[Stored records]
= = = = = = =
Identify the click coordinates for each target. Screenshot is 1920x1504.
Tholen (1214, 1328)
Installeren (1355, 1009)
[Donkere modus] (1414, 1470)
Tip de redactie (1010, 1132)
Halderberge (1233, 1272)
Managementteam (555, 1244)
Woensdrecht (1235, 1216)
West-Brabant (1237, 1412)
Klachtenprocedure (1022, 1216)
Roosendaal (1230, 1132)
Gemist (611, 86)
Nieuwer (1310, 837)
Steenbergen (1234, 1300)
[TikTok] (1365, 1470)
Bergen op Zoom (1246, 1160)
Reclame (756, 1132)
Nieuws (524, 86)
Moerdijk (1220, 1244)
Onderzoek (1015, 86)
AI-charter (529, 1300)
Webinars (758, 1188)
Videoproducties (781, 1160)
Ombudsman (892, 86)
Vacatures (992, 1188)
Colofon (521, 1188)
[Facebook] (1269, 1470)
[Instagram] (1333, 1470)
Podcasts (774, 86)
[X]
= = = = = = =
| PROBLEM DESCRIPTION |
Repeat the data. Every word must match.

| RESULT OF THE TASK |
Identify the click coordinates for each target. Screenshot is 1920x1504.
Tholen (1214, 1328)
Installeren (1355, 1009)
[Donkere modus] (1414, 1470)
Tip de redactie (1010, 1132)
Halderberge (1233, 1272)
Managementteam (555, 1244)
Woensdrecht (1235, 1216)
West-Brabant (1237, 1412)
Klachtenprocedure (1022, 1216)
Roosendaal (1230, 1132)
Gemist (611, 86)
Nieuwer (1310, 837)
Steenbergen (1234, 1300)
[TikTok] (1365, 1470)
Bergen op Zoom (1246, 1160)
Reclame (756, 1132)
Nieuws (524, 86)
Moerdijk (1220, 1244)
Onderzoek (1015, 86)
AI-charter (529, 1300)
Webinars (758, 1188)
Videoproducties (781, 1160)
Ombudsman (892, 86)
Vacatures (992, 1188)
Colofon (521, 1188)
[Facebook] (1269, 1470)
[Instagram] (1333, 1470)
Podcasts (774, 86)
[X]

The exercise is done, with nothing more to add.